Restructuring the first Agarwal feature helps restructure the others, so ultimately workers can be substituted for automated contraptions. Though spottily attempted during the pandemic (some RMG firms plunging deeper into automation than others), the bottom-line is simply the cash inflow from low-wage production: the lower this gets, the higher the chances of shifting to automation. Yet two futures cannot but collide: becoming a developed country (DC) by the 2040s, in which a huge majority of workers should earn salaries, not wages; and fulfilling the elusive 50 billion USD RMG export target. One of them must yield for the other to progress. Any DC priority will more likely reduce private foreign cash transfers automatically (since our markets would be attractive enough by growing in size and customers, and diversifying commodities and sectors); and any RMG priority would simply fuel those foreign transfers.
Bangladesh could do itself a favour: institute labour protection and labour-training to coordinate the shift from low-wage to a hi-tech skill-base. It would expose the critical driver of escaping today's malaise, especially to be where we want to be in the 2040s: diversification.
Diversification entails more than a worker reformation. Building skills require training, and though educational institutions have exploded across the country, this has been at the expense of quality and adequate academic-industry collaboration. Bangladesh's University Grants Commission could mandate more practical, work-related curricula to buoy any diversification leap and nudge in the DC direction.
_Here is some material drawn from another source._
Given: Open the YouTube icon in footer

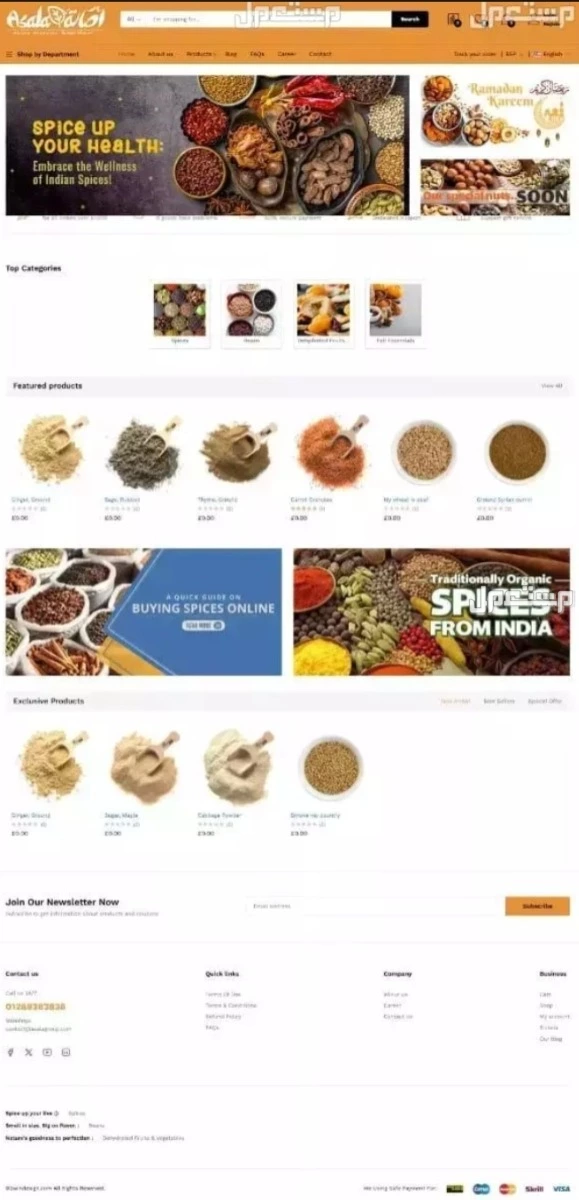Looking at the screenshot, I should point(47,1052).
Diversification is also a medicine to soften production delays, paucity of trading partners, and price fluctuations?all of them Agarwal's features. Our free-trade negotiations have only netted a midget-sized Bhutan thus far. Converting ongoing negotiations with Southeast Asian countries into agreements would help us cross a critical Rubicon: it would automatically weaken RMG dominance in our exports and economy, and open fertile playgrounds for value-chain escalation exposing human welfare increments and inviting innovation too.
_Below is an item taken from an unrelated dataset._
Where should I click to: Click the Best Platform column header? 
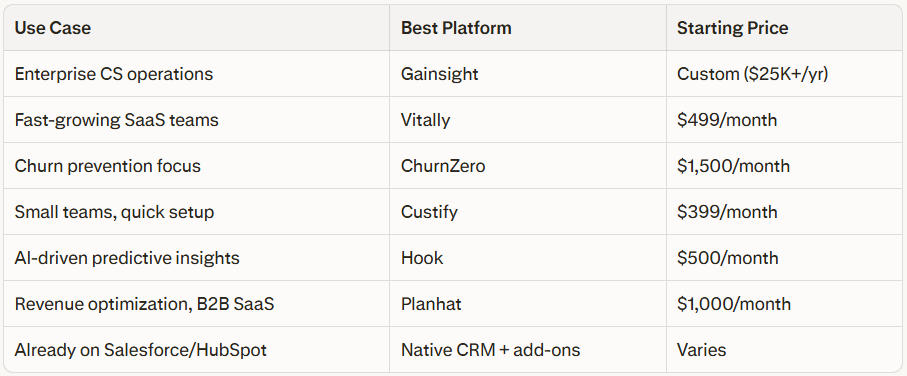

In-country supply-chains may be more expensive, but they are more reliable than any global supply-network. For Bangladesh to out-step the global triangulated constraints (pandemic, war, and climate-change-triggered heat-wave), some monumental decisions are due, akin to the U.S. New Deal of the 1930s. There will be greater light at the end of the production-consumption tunnel through this channel than with any other. After all, far more of today's G-20 countries climbed up the import-substitution than the export-led ladder. That is not a departure from multilateralism, just a temporary aberration similar to the creation of trade regionalism within that multilateral frame: the European Union would not have succeeded far more than competing regional rivals without this aberration, thus balancing the 'national' with the 'supranational'.
Ultimately both polar ends must be avoided to fit the changing circumstances. "When in Rome, live like the Romans," is an apt phrase to follow: when facing external threats (triple at this moment), strengthen internal off-setting conditions. In other words, nationalism was never meant to disappear with globalisation, multilateralism, or technological advances, just as these three largely external forces could never fully conquer (or even want to subdue) domestic forces.
How they blend (amid transitions and when times get tighter) may be the supply-chain call of the day: the global version will always crop up by hook or by crook, but it is only when the tides are too high or too low that domestic supply-chains can deliver. Having them neither reduces from the global, in fact, may arguably make international transactions more predictable and profitable.
Today's pathway to normalcy needs such outlets.

Dr Imtiaz A Hussain is Professor, Global Studies & Governance Department, Independent University, Bangladesh.